Yesterday, I spent my morning in a three hour philosophy lecture. Here’s a quick list of just a few things I could have done that would have been more exciting/productive than a three-hour philosophy lecture:
- Doing my laundry
- Finishing my French homework
- Constructing the Eiffel Tower out of marshmallows and toothpicks
- Watching grass grow
The thing about philosophy is, it’s actually kind of amazing. I mean, it can be a little migraine-inducing; an entire field dedicated to asking questions that have no answers?; but that’s what makes it so wonderful! Nothing can be proven; it’s a big, psychological free-for-all without any single resolution.

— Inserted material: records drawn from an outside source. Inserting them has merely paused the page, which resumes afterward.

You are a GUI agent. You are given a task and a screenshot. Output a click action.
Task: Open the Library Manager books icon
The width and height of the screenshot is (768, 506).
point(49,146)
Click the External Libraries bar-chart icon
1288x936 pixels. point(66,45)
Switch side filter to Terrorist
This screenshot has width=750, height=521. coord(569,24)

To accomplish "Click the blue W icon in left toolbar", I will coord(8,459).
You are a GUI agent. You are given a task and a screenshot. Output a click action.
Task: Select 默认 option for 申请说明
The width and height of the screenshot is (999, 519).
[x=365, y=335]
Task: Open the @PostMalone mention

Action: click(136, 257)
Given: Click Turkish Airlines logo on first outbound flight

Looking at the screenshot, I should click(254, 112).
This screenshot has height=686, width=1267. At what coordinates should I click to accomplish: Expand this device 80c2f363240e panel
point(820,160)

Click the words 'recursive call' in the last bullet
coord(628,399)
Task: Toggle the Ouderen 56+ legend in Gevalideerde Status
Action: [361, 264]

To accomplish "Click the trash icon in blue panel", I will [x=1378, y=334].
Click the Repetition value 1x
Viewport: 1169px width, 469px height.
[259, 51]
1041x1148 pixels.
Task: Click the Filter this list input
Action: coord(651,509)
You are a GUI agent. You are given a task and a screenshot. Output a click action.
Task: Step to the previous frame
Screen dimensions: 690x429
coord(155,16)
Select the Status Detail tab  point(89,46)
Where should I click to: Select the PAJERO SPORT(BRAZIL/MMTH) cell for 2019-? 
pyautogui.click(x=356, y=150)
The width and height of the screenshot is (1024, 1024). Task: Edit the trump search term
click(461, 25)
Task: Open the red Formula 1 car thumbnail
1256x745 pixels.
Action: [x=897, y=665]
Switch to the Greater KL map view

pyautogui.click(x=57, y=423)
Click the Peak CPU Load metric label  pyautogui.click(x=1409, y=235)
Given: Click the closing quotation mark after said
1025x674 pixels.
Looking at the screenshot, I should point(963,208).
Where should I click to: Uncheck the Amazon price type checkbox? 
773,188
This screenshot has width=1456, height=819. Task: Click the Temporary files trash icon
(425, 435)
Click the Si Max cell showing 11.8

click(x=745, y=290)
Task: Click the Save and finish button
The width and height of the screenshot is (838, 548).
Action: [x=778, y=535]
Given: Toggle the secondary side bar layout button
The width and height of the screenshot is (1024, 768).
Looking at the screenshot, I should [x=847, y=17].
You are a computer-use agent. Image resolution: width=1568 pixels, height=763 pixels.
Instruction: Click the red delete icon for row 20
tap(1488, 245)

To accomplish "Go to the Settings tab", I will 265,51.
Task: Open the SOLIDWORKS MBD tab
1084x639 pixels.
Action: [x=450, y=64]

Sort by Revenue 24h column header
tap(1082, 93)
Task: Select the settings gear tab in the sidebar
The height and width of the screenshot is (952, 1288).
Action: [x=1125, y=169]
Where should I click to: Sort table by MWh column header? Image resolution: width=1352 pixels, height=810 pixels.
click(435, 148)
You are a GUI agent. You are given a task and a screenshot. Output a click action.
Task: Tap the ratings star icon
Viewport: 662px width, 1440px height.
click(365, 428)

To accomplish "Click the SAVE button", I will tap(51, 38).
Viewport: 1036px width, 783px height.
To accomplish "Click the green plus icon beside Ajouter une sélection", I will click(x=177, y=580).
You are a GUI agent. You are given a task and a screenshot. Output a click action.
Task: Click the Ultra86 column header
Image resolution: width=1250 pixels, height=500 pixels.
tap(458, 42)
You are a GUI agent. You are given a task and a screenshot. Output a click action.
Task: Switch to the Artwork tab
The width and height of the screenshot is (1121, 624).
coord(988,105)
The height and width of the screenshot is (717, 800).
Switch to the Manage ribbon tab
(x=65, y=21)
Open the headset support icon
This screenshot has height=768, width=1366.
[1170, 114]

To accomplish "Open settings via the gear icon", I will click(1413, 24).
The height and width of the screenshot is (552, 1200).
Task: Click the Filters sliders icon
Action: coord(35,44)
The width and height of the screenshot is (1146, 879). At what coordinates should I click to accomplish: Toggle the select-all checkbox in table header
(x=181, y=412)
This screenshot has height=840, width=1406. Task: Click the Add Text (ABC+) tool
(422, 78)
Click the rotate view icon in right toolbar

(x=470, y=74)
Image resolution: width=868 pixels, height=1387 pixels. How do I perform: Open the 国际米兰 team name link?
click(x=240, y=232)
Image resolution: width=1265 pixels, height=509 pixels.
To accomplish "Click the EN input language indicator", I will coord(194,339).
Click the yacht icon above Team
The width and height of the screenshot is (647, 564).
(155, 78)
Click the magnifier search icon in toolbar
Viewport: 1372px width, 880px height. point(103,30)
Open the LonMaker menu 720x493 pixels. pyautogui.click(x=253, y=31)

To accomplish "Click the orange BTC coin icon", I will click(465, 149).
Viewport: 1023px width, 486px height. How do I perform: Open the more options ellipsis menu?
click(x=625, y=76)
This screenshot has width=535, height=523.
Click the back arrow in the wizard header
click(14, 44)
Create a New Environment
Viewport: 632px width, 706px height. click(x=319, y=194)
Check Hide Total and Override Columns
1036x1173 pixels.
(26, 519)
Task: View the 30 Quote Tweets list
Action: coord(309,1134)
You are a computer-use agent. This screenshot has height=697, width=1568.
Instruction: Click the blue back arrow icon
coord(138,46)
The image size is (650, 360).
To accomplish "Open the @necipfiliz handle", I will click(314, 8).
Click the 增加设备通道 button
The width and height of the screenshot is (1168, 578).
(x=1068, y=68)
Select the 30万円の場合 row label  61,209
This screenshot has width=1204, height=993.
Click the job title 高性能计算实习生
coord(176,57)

It’s just, sometimes, it feels like the classroom is where philosophy goes to die. Because we’re not really taking part in philosophy; we’re just there to memorize names and theories so we can feed them back to our teachers during test time. And what’s the point of learning philosophy if we can’t somehow contribute to it?
Anyways, in the name of philosophy, I’ve decided that once a week I’m going to post a philosophical musing to help you unleash your inner illuminato.
So, for today, ponder over this:
In Plato’s Phaedo, he discusses how important he believes it is for philosophy to be a dialogue, a back-and-forth conversation. So in class, we discussed how Plato discusses that philosophy needs to be discussed, instead of taking his philosophical points and actually discussing them.
Does that come off as counter-productive to anyone else?